Scheduling jobs is done with an additional scheduler implementation. This
scheduler can contain scheduler items whihc provide scheduler information.
Let's  setup such a scheduler item and add them to the remote processors
scheduler container:

  >>> scheduledEcho = p01.remote.scheduler.Delay(u'echo', 10, startTime=0)
  >>> scheduledEcho.delay
  10
  >>> scheduledEcho.nextCallTime
  10

Before we add our scheduler item, make sure that we do not get a job from
the remote processor:

  >>> firstQueue.pullNextJob()
  >>> scheduledEcho.nextCallTime
  10

Now we can add our scheduler items to the remote processor scheduler:

  >>> firstQueue._scheduler.add(scheduledEcho)
  >>> sorted(firstQueue._scheduler.values())
  [<Delay 1 for: u'echo'>]
  >>> scheduledEcho.nextCallTime
  10

Now let's test if we will get the schdeuled job referenced by the scheduler
items jobName:

  >>> firstQueue.pullNextJob(0)

As you can see, we didn't get a job. This is because we used a call time smaller
then our scheduled item defines. But with a larger callTime then our scheduler
item calculated, we will get a new job:

  >>> firstQueue.pullNextJob(40)
  <EchoJob u'echo' 9>

  >>> firstQueue.pullNextJob(49)

  >>> firstQueue.pullNextJob(50)
  <EchoJob u'echo' 10>

if we execute the job at second 65, we will get the next scheduled time 10
seconds after that next call time:

  >>> firstQueue.pullNextJob(65)
  <EchoJob u'echo' 11>

  >>> firstQueue.pullNextJob(74)

  >>> firstQueue.pullNextJob(75)
  <EchoJob u'echo' 12>

For more information about scheduled job execution, see the scheduler.txt
documentation.


Threading behavior
------------------

Each remote processor runs in a separate thread, allowing them to operate
independently. Jobs should be designed to avoid conflict errors in
the database. If this is not possible, probably a transaction data manager
should be used which could revert changes on conflicts if external systems are
involved.

Let's start the remote processor we have defined at this point, and see what
threads are running as a result::


  >>> secondQueue.startProcessing()

  >>> import pprint
  >>> import threading

  >>> def show_threads():
  ...     threads = [t for t in threading.enumerate()
  ...                if t.getName().startswith('p01.remote.')]
  ...     threads.sort(key=lambda t: t.getName())
  ...     pprint.pprint(threads)

  >>> show_threads()
  [<Thread(p01.remote.first, started daemon ...)>,
   <Thread(p01.remote.second, started daemon ...)>]
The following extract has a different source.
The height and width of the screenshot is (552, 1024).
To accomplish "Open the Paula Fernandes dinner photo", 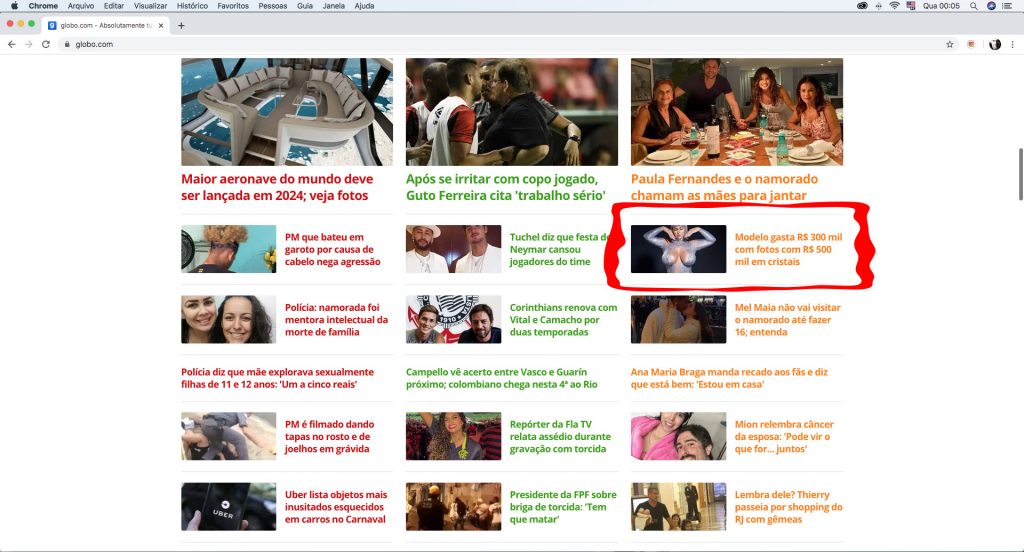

Let's stop the remote processor, and give the background threads a chance to get
the message::

  >>> firstQueue.stopProcessing()
  >>> secondQueue.stopProcessing()

  >>> import time; time.sleep(STOP_SLEEP_TIME)

The threads have exited now::

  >>> print [t for t in threading.enumerate()
  ...        if t.getName().startswith('p01.remote.')]
  []